Forbes post, “Yes, Let’s Expand Social Security – To Public Sector Employees”

Originally published at Forbes.com on July 23, 2018.

 

In a prior article, I referenced offhandedly the generous nature of the benefits for teachers and other state and local government employees.  Here in Illinois, a teacher hired before 2011, who worked continuously after graduating college, is eligible for retirement, at a 75% pay replacement increasing at a compounded rate of 3% per year, at the age of 56.  This is a benefit level that, even in the days of generous private-sector traditional defined benefit pensions, would have been exceedingly generous.

As it happens, these high pensions, and the inclusion of a generous COLA, are frequently justified by the fact that these participants don’t participate in Social Security, at least in the 15 states in which this is the case (a list which, as far as teachers are concerned, includes two of the most notoriously underfunded plans, Illinois and California; with respect to other public-sector unions, Social Security opt-outs are rarer, or, as in the case of Illinois, some groups do and others don’t participate).

And those retirement plans which stay out of Social Security portray it as the best choice for both plan members and the state.  The Illinois Teachers’ Retirement System says this:

Currently, teachers pay 9 percent of their salary and school districts pay 0.58 percent of its teachers’ salaries to TRS. The federal Social Security tax is 12.4 percent, split evenly between the employee and the employer. For school districts, placing teachers in Social Security would result in a 137 percent increase in total taxes and contributions devoted to retirement. TRS members would see their total retirement contribution rise to 15.2 percent of pay, a 68 percent increase.

Teachers’ Retirement System retirement benefits were significantly better than those offered under Social Security. . . .

Along with the increased cost to local governments for Social Security, adding teachers to the system would not wipe out the $122.9 billion that TRS currently owes all active and retired TRS members for the next 30 years. These are retirement benefits that already have been earned. . . .

### Requests
1. Repeat the passage of the Forbes post between "Currently, teachers pay" and "68 percent increase.", inclusive.
2. According to the Forbes post, what percentage of their salary do Illinois teachers currently pay to TRS?

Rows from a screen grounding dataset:
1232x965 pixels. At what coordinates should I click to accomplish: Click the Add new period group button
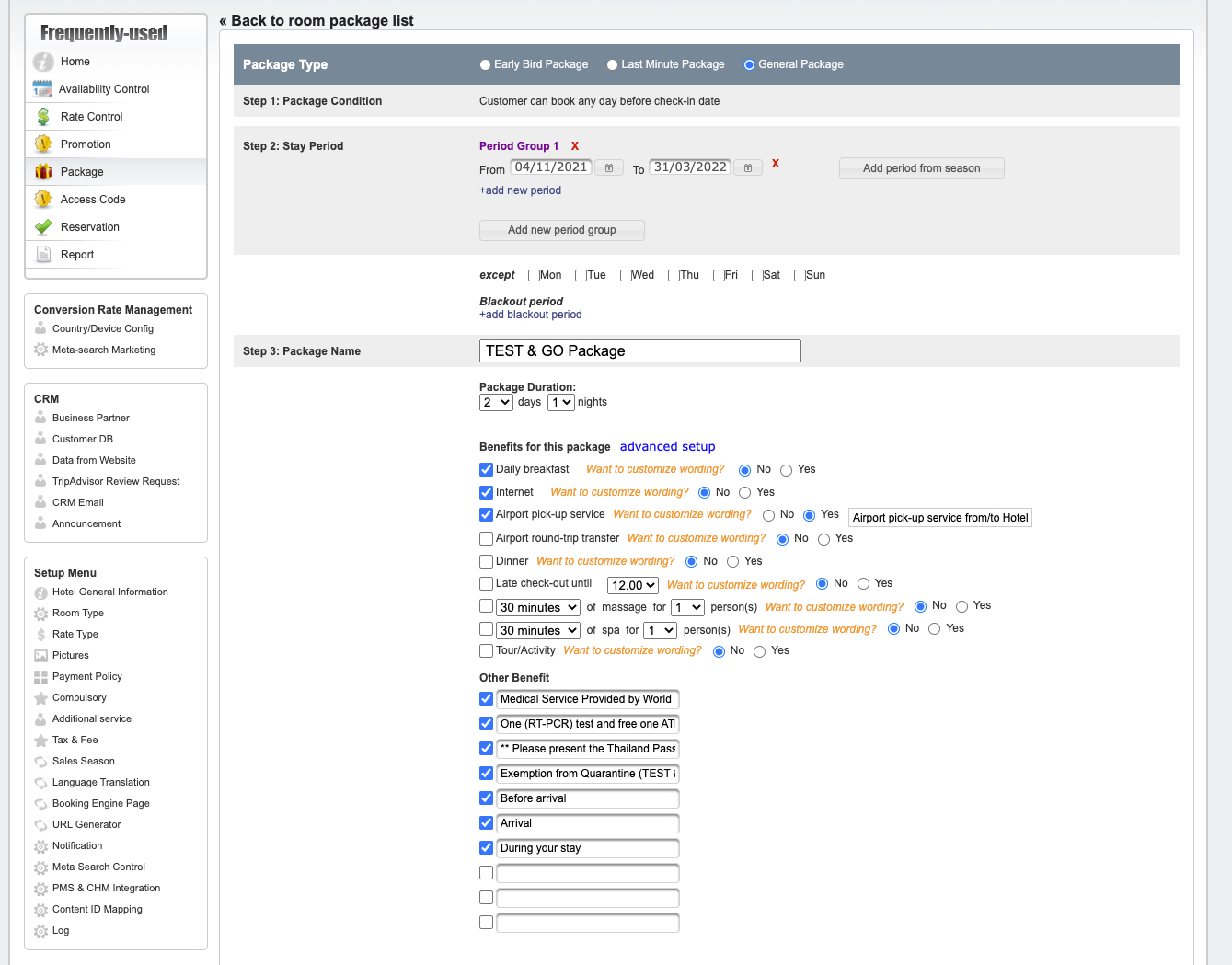pos(561,230)
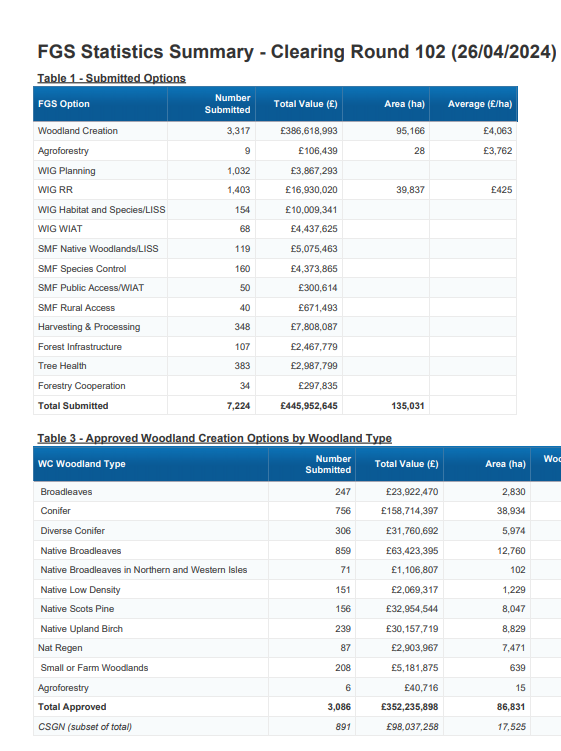Click the FGS Option column header
The height and width of the screenshot is (751, 561).
coord(64,104)
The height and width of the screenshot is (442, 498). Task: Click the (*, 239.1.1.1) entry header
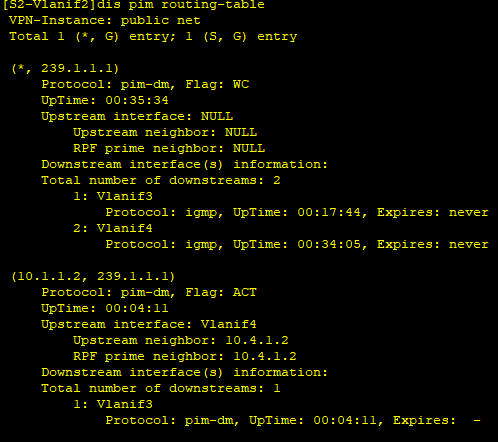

### Complete answers
1.
Currently, teachers pay 9 percent of their salary and school districts pay 0.58 percent of its teachers’ salaries to TRS. The federal Social Security tax is 12.4 percent, split evenly between the employee and the employer. For school districts, placing teachers in Social Security would result in a 137 percent increase in total taxes and contributions devoted to retirement. TRS members would see their total retirement contribution rise to 15.2 percent of pay, a 68 percent increase.

2. 9 percent